> _What you are asked to do_: Will you revise the entries from the line with "Where should I click to: Point" through the last of them, so that "guide channel" reads "guide groove" and nothing else changes? Give back only those lines.

> _Information provided_:

+---+

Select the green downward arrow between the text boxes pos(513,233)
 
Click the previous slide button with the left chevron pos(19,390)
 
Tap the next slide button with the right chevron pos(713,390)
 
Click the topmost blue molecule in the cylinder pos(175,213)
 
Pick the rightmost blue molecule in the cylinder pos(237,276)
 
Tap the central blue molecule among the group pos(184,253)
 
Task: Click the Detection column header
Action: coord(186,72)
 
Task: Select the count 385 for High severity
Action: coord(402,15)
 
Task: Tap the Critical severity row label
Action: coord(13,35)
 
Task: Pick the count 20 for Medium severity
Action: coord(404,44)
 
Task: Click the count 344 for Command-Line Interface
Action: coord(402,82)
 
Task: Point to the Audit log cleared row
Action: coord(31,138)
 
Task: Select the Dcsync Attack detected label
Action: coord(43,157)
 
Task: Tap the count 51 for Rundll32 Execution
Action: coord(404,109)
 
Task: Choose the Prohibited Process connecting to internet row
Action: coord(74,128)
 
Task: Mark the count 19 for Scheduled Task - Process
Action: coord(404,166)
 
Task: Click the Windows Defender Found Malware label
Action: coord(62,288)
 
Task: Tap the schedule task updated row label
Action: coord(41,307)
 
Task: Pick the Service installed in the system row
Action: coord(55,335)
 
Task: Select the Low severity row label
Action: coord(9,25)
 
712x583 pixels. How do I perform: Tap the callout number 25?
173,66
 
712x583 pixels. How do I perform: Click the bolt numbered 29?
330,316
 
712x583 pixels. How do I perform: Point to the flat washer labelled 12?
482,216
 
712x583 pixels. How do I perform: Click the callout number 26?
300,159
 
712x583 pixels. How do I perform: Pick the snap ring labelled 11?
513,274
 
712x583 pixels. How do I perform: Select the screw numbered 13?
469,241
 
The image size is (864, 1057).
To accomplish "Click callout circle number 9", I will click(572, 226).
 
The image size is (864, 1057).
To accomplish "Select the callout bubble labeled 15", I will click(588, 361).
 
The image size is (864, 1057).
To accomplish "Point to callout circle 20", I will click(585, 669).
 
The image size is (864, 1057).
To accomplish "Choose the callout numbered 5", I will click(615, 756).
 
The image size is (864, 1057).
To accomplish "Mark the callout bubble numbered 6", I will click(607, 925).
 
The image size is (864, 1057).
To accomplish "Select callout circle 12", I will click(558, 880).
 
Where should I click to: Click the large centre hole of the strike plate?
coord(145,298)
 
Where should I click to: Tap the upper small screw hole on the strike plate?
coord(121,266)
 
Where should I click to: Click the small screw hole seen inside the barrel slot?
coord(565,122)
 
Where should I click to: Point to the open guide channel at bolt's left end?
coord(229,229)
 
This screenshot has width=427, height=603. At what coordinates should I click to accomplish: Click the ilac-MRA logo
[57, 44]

+---+

> _Answer for the task_:
Where should I click to: Point to the open guide groove at bolt's left end?
coord(229,229)
 
This screenshot has width=427, height=603. At what coordinates should I click to accomplish: Click the ilac-MRA logo
[57, 44]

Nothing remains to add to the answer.